И Тютчеву отставили от двора, но отставили почетно, поручив ей воспитание великой княжны Марии Александровны.
«Маленькой великой княжне», как зовет ее Анна, было тогда пять лет. Она находилась под опекой Екатерины (Китти) Стуттон — личности в своем роде замечательной. Она прожила при семье Александра II 25 лет, воспитывая его сыновей и дочерей. Позже великий князь Сергей Александрович, уже двадцатилетний юноша, отправится на фронт русско-турецкой войны и запишет в своем дневнике: «Китти, милая, со слезами прощалась со мной, добрая Китти».

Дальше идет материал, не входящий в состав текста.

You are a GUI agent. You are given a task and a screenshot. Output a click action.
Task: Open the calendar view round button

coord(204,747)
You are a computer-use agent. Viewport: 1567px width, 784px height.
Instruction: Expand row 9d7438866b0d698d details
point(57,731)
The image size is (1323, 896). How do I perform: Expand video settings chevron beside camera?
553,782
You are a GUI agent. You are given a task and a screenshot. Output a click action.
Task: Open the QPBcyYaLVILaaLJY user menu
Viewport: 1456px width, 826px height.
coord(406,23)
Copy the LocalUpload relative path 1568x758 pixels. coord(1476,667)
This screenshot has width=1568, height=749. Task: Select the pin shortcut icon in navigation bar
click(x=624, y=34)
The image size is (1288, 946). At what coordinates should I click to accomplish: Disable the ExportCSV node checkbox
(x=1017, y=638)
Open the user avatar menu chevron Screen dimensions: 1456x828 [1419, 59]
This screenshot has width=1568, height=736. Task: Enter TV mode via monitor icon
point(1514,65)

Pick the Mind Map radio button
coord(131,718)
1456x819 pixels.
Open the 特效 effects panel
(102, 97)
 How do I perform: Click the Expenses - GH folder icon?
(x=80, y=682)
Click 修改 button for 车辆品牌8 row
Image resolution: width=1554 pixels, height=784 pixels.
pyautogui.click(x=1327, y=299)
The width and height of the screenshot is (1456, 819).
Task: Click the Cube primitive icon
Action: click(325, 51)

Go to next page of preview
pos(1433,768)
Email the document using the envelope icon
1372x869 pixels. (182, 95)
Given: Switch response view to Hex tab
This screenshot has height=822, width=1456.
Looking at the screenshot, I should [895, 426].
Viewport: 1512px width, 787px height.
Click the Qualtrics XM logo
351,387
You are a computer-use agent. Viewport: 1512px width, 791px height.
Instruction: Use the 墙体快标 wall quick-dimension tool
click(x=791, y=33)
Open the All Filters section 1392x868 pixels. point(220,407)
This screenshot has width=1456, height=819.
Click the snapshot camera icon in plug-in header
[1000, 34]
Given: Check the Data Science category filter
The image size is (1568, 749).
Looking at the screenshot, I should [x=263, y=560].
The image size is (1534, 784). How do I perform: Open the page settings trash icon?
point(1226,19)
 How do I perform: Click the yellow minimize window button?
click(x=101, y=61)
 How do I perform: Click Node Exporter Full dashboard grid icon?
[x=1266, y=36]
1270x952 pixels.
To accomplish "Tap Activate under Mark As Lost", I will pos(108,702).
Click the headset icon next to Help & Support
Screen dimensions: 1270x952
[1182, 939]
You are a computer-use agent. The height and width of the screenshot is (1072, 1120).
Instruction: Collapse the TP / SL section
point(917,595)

А для маленькой девочки разлука с ее няней была настоящей трагедией.
Мы покинули Петергоф, и я вступила в должность гувернантки при маленькой великой княжне. Государь и государыня присутствовали утром в восемь часов у обедни и на благодарственном молебне по случаю рождения у великого князя Константина[94] — второго сына, которому дали имя отца. Великая княгиня накануне еще была на вечере у императрицы-матери, красивая и свежая, а в шесть часов утра она родила. Мы уехали по железной дороге в Петербург, где должны были сесть на поезд в Москву. Мою маленькую воспитанницу привели всю в слезах после расставания с английскими боннами. Мне самой хотелось плакать не меньше, чем ей, ибо, хотя я сама желала иметь должность более серьезную, чем должность фрейлины, сама искала работы и известных обязанностей, тем не менее нельзя без сожаления навсегда лишиться свободы. Уже давно я простилась с надеждой на личное счастье, такое, какое я бы желала, но сегодня я как бы подписала свое полное отречение. Отныне я уже не буду принадлежать самой себе, я буду отдавать всю свою жизнь и свои силы другим, которые, вероятно, за это ничего мне не дадут и даже не будут знать, что я чем-нибудь для них жертвую. Но пусть — лишь бы я наконец обрела на этом пути мир и внутреннее удовлетворение, которых я так давно желала.
10-го мы доехали до Твери, где мы должны были ночевать. Государь и государыня взяли с собой в это путешествие только маленькую великую княжну[95]. Великие князья остались в Петергофе. Сопровождают государя: граф Шувалов, графы Адлерберг, отец и сын, князь Василий Долгорукий, Чевкин, пруссак Боёп, адъютант Рылеев. Принц Вюртембергский присоединится к нам в Ярославле вместе с гг. Вимпфен, Бетанкур и Слепцовым. Поездка была довольно скучная и утомительная. Быстрое движение железной дороги имеет всегда дурное влияние на нервы. Это сильно отразилось на моей маленькой великой княжне, она была плаксива и взволнованна. Я чувствовала себя немногим лучше ее и была рада очутиться в темном вагоне, в котором вечером уложили малютку, чтобы поплакать на свободе. Я думала, что девочка спит, но я ошиблась, она заметила, что я плачу, и это вызвало во мне угрызения совести. Мы очень поздно приехали в Тверь. Долго устраивали кроватку великой княжны, так что было уже 11 часов, когда я ее уложила. Она очень боялась своей новой камер-фрау, m-elle Тизенгаузен[96], и требовала, чтобы я ни на минуту не отходила от нее. Я опасалась, что во время укладывания ко сну будут слезы, вызванные воспоминаниями об английских боннах, но девочке показался так забавен мой вид в ночном чепце, и она так смеялась, что все остальное было забыто. Она часто просыпалась ночью и всякий раз в очень хорошем настроении. Я почти не спала, так меня волновала близость этого маленького существа.